Collected data entries:
══════════════════════════════

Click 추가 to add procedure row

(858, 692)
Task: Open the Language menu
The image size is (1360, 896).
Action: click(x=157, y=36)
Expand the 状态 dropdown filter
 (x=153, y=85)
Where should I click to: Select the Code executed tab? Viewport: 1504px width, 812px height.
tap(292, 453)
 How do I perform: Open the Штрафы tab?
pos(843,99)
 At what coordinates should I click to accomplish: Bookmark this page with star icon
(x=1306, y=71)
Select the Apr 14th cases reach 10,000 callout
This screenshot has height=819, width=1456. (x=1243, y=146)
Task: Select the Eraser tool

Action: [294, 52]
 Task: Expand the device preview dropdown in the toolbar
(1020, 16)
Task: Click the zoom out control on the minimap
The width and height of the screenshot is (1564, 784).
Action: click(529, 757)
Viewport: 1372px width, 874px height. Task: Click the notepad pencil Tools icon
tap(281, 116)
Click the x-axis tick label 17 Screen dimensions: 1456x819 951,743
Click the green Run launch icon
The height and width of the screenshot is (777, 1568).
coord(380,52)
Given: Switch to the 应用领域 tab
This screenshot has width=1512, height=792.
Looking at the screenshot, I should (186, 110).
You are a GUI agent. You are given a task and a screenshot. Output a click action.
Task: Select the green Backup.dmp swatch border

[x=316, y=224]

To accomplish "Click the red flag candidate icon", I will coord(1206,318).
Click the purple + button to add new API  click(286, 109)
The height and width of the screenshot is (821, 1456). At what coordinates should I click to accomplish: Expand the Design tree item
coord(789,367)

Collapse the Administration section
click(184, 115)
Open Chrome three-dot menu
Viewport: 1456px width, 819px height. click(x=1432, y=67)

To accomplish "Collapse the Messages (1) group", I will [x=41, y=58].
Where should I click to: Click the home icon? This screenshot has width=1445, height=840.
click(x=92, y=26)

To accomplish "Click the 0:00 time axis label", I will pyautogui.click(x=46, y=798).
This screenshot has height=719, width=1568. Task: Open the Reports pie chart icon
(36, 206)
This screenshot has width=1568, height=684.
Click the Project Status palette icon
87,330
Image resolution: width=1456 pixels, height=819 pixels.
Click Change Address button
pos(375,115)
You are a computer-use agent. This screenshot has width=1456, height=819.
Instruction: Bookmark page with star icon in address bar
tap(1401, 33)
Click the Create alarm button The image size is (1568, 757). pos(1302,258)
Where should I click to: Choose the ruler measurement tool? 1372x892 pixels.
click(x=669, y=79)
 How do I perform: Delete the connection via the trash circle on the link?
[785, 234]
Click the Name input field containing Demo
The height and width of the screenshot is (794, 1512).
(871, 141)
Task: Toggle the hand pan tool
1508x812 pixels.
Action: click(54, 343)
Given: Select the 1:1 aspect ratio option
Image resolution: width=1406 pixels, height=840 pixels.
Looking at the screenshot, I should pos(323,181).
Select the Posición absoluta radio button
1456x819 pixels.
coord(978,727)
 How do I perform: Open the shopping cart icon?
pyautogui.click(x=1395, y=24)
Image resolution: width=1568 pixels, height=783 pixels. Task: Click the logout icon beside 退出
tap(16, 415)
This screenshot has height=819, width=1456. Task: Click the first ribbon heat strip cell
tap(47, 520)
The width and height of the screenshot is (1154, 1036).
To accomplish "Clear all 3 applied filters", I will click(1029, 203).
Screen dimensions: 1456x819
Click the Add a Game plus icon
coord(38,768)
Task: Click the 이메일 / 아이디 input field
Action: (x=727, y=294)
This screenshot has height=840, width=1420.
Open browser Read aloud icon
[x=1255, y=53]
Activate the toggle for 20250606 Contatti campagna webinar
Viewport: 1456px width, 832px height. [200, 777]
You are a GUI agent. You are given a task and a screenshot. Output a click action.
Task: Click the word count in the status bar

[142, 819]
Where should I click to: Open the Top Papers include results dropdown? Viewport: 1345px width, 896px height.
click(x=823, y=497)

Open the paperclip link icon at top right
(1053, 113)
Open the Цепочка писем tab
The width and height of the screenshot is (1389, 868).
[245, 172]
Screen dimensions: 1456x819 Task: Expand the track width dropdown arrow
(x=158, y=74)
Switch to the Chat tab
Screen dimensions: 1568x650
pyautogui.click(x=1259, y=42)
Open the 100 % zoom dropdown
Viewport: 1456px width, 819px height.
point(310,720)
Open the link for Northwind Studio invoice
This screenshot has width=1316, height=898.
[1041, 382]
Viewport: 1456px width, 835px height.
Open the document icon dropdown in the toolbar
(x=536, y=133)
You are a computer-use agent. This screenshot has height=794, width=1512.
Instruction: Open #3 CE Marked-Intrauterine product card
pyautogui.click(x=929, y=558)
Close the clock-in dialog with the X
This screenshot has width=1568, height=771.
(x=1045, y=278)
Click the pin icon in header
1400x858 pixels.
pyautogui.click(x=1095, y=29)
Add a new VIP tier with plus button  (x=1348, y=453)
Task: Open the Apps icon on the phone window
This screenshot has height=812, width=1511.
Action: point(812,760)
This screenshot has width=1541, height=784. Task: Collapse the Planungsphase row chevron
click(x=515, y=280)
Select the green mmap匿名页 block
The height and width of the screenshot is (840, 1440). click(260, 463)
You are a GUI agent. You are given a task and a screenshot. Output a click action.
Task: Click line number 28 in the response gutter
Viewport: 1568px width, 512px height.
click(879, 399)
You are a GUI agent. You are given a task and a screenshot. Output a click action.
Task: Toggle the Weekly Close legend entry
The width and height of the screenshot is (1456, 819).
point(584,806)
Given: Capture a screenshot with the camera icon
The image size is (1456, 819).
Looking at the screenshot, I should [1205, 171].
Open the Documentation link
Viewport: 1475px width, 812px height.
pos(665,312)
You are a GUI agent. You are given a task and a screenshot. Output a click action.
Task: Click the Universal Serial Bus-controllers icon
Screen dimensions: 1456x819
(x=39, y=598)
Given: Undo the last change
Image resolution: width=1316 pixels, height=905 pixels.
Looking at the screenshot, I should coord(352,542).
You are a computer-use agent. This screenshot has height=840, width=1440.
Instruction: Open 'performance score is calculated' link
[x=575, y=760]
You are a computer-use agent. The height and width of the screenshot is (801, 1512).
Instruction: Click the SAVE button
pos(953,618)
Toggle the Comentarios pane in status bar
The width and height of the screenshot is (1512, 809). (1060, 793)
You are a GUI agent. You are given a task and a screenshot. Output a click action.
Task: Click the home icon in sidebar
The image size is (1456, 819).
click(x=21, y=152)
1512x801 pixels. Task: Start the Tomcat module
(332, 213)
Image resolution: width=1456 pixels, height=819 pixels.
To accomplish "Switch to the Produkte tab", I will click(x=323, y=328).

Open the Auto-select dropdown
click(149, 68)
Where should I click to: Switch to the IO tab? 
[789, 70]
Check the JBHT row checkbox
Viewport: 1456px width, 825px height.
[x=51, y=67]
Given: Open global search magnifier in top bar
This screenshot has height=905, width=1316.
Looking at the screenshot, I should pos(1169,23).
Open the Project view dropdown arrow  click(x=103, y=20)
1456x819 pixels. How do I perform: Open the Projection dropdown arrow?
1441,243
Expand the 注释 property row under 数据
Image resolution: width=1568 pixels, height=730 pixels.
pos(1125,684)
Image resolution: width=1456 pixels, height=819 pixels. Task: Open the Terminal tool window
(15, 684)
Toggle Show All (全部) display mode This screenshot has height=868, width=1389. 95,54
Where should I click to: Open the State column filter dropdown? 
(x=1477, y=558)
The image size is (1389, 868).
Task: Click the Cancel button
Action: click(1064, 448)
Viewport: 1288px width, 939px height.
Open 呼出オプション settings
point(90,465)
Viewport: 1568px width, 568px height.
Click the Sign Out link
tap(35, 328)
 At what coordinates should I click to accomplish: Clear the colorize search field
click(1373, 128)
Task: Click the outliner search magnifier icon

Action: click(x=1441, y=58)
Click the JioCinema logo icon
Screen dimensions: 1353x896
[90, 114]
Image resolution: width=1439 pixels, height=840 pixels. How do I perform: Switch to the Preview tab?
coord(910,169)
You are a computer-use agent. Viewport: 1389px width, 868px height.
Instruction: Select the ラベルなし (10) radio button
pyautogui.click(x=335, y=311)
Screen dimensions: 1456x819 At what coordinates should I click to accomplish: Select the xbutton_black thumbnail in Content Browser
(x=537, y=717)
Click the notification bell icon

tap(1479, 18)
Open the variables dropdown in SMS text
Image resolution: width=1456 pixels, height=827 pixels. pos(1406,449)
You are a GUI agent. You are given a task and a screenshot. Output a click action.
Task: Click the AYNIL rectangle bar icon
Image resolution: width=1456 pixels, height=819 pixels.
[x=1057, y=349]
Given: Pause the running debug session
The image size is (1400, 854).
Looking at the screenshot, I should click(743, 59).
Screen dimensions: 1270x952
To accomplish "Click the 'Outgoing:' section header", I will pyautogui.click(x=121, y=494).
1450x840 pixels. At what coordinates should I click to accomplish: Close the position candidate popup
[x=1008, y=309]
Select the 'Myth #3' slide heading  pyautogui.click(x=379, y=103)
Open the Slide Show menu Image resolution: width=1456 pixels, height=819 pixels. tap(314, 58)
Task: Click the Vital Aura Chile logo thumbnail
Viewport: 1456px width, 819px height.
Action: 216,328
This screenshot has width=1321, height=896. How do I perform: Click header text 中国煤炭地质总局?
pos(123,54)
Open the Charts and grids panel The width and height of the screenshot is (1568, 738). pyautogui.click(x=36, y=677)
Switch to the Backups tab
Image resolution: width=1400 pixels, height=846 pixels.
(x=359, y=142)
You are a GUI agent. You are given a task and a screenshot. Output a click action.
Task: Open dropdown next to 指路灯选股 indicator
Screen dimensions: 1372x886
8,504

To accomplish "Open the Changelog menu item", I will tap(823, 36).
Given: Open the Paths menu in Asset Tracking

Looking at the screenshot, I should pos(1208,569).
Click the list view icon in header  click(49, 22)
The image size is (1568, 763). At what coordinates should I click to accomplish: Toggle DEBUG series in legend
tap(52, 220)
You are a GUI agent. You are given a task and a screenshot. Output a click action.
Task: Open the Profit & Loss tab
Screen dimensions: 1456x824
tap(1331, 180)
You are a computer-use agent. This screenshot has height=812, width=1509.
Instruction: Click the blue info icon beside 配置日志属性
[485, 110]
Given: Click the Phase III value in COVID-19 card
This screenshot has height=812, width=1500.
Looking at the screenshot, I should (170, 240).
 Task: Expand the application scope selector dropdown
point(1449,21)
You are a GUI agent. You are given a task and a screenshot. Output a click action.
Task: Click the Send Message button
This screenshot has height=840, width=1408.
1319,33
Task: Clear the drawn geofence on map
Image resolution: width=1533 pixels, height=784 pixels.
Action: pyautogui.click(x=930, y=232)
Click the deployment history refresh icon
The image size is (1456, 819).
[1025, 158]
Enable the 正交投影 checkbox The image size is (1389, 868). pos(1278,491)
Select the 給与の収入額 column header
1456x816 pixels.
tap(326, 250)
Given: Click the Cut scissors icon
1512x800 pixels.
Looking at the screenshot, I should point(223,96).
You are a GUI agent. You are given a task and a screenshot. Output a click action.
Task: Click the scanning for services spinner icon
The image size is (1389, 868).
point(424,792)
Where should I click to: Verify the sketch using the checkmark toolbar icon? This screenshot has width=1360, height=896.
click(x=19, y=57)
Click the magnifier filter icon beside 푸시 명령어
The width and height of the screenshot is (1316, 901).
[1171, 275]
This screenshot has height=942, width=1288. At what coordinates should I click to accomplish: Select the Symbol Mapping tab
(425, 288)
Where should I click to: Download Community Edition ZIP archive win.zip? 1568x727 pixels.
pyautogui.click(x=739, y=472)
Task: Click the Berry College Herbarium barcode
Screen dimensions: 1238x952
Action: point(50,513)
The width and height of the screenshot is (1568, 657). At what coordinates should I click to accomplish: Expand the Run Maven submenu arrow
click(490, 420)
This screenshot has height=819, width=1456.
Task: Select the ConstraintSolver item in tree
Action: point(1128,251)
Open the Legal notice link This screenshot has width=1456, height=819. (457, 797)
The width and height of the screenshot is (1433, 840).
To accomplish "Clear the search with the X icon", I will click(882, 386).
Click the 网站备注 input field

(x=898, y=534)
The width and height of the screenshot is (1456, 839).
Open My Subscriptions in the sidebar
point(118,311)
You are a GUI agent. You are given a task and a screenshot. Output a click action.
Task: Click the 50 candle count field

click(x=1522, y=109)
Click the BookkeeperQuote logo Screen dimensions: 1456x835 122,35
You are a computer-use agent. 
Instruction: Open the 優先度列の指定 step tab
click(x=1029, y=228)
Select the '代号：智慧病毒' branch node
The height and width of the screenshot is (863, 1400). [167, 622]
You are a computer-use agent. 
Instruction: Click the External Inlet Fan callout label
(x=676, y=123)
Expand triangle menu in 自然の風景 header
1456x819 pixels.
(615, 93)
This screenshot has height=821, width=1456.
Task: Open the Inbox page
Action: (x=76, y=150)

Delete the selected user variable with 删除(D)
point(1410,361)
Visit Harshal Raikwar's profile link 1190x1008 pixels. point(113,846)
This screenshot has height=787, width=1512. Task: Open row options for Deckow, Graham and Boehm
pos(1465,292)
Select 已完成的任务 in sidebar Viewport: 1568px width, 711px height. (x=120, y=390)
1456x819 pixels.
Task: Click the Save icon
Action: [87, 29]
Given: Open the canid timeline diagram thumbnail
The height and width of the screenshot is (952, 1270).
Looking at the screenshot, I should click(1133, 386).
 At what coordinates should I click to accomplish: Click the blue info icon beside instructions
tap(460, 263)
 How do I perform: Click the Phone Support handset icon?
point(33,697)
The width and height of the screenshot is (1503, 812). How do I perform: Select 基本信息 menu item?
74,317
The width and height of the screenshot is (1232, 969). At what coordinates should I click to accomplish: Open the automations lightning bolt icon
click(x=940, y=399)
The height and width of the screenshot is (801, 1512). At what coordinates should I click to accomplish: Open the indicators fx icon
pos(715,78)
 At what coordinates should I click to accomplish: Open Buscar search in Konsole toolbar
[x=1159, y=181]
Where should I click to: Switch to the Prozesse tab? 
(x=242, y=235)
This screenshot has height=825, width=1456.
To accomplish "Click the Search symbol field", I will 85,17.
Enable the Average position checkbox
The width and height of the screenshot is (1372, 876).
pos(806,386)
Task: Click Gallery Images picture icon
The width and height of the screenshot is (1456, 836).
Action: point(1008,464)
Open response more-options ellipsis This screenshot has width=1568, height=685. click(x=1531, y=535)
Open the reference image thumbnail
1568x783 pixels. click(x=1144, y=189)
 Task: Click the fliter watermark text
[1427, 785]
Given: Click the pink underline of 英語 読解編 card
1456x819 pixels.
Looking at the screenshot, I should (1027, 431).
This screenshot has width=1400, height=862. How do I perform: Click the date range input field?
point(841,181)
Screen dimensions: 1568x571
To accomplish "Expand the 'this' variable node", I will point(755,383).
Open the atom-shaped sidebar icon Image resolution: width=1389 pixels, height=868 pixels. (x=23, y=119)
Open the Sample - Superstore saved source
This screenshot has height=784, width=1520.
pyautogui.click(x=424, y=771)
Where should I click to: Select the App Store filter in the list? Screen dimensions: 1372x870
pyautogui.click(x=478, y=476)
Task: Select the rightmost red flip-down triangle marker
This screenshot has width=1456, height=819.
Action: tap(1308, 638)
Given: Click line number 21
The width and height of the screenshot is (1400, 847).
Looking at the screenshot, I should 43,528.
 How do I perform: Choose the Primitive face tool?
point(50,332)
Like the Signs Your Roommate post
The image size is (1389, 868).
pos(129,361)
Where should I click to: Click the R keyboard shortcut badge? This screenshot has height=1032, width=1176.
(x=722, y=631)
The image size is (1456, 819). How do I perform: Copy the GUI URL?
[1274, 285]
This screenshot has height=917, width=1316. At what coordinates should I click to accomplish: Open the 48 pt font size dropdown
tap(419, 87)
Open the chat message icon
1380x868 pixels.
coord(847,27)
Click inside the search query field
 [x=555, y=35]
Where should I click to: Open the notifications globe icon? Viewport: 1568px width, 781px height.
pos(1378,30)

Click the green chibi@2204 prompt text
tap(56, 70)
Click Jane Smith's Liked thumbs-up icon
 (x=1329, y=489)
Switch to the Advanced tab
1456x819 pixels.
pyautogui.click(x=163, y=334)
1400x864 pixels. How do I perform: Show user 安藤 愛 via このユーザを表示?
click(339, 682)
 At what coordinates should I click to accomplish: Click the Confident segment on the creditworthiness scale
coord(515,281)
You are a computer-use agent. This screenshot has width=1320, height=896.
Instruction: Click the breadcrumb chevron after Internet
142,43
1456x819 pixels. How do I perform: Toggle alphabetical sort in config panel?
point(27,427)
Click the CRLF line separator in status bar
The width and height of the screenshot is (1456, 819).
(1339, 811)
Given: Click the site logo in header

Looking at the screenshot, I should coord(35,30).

══════════════════════════════

Exercise
Taking the entries above, restate exactly those lines that fall between the line with "Select the 'Myth" and the line with "Click the list", keeping both of those lines too.

Written answer
Select the 'Myth #3' slide heading  pyautogui.click(x=379, y=103)
Open the Slide Show menu Image resolution: width=1456 pixels, height=819 pixels. tap(314, 58)
Task: Click the Vital Aura Chile logo thumbnail
Viewport: 1456px width, 819px height.
Action: 216,328
This screenshot has width=1321, height=896. How do I perform: Click header text 中国煤炭地质总局?
pos(123,54)
Open the Charts and grids panel The width and height of the screenshot is (1568, 738). pyautogui.click(x=36, y=677)
Switch to the Backups tab
Image resolution: width=1400 pixels, height=846 pixels.
(x=359, y=142)
You are a GUI agent. You are given a task and a screenshot. Output a click action.
Task: Open dropdown next to 指路灯选股 indicator
Screen dimensions: 1372x886
8,504

To accomplish "Open the Changelog menu item", I will tap(823, 36).
Given: Open the Paths menu in Asset Tracking

Looking at the screenshot, I should pos(1208,569).
Click the list view icon in header  click(49, 22)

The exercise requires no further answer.